Saturday, April 28, 2012

Remittance corridors


New rivers of gold

Remittances from unlikely places are helping poor countries in the downturn

IN TAPACHULA, a furnace of a city in southern Mexico, people line up inside an air-conditioned branch of Banco Azteca to process their remittances. Last year Mexicans received an estimated $24 billion from friends and family working abroad, mainly in the United States, with which Mexico forms the world's busiest remittance corridor (see map). But a closer look at the Tapachulan queue shows how the remittance business is changing. Many are not Mexicans receiving cash from America, but migrant workers sending it back home to Guatemala or Honduras. “Very similar to what happens at the other border,” observes Jorge Luis Valdivieso, the bank's regional administrator, referring to Mexico's better-known northern frontier.
The value of remittances to poor countries is enormous.

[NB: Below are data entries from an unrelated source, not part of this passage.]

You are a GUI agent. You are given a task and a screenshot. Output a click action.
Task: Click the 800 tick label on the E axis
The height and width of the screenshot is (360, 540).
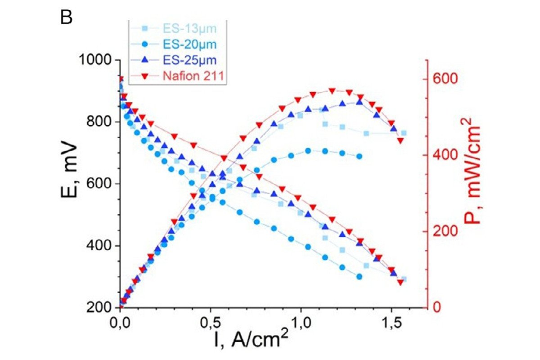click(99, 122)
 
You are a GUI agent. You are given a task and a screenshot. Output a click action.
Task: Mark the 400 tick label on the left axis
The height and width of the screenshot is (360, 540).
click(99, 246)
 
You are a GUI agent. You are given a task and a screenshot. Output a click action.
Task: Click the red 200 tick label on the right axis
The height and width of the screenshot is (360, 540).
click(441, 231)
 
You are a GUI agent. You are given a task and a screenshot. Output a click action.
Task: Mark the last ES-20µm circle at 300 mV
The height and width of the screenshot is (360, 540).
click(359, 276)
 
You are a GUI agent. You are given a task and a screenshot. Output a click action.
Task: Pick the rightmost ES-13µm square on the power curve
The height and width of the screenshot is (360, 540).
click(404, 133)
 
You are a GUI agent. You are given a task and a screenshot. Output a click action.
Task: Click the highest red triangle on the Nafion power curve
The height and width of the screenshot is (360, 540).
click(332, 91)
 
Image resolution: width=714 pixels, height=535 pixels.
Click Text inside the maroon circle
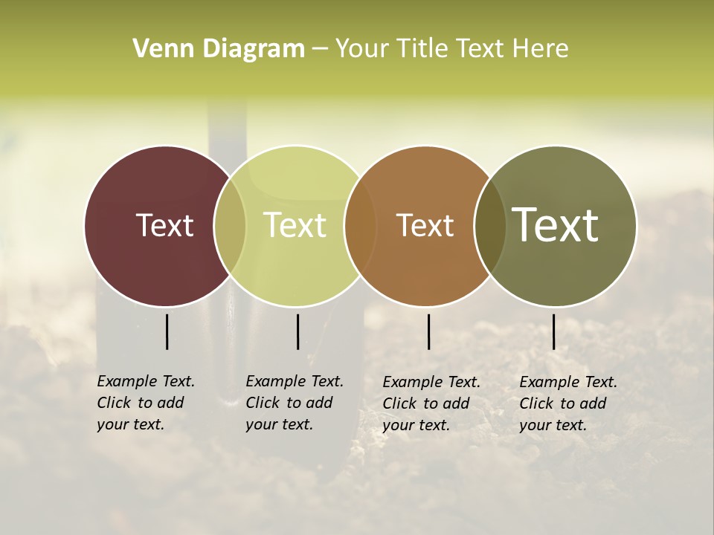[x=164, y=225]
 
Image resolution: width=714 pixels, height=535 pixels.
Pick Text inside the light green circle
[x=295, y=225]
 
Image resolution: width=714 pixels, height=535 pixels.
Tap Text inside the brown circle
[x=425, y=225]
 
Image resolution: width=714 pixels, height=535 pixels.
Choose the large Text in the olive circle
[x=556, y=224]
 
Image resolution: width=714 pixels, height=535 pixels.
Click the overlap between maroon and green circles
[x=230, y=225]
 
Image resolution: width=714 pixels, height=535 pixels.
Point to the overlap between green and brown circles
[x=361, y=225]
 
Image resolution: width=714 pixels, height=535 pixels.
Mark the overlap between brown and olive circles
[x=490, y=225]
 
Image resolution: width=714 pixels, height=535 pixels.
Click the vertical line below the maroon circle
[x=167, y=331]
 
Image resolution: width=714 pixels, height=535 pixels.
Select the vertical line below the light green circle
[x=298, y=331]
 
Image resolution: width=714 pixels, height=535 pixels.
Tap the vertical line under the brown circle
[x=428, y=331]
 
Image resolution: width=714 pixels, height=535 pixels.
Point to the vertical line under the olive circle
[x=553, y=331]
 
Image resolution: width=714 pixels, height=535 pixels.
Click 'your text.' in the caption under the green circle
[x=279, y=424]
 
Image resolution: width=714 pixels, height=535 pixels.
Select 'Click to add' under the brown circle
[x=426, y=403]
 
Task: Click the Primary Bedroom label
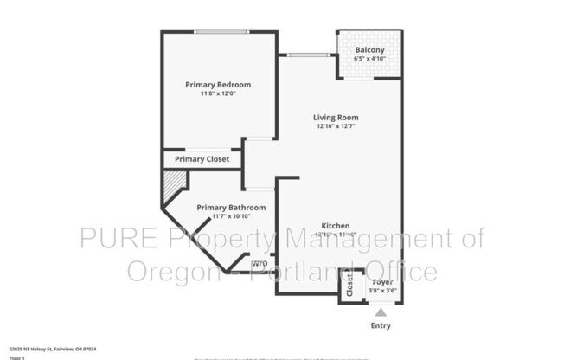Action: pos(218,84)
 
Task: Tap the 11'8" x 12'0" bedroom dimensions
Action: pos(218,93)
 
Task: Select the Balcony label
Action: pos(369,49)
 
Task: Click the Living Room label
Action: pos(336,117)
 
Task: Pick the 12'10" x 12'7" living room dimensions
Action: pos(336,126)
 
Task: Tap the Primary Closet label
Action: pos(202,159)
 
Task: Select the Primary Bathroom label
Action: pos(231,208)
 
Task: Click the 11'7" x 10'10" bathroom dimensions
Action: pos(231,216)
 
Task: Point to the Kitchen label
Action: pos(336,225)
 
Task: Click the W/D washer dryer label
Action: pos(259,265)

Since 1996 they have been worth more than all overseas-development aid, and for most of the past decade more than private debt and portfolio equity inflows. In 2011 remittances to poor countries totalled $372 billion, according to the World Bank (total remittances, including to the rich world, came to $501 billion). That is not far off the total amount of foreign direct investment that flowed to poor countries. Given that cash is ferried home stuffed into socks as well as by wire transfer, the real total could be 50% higher.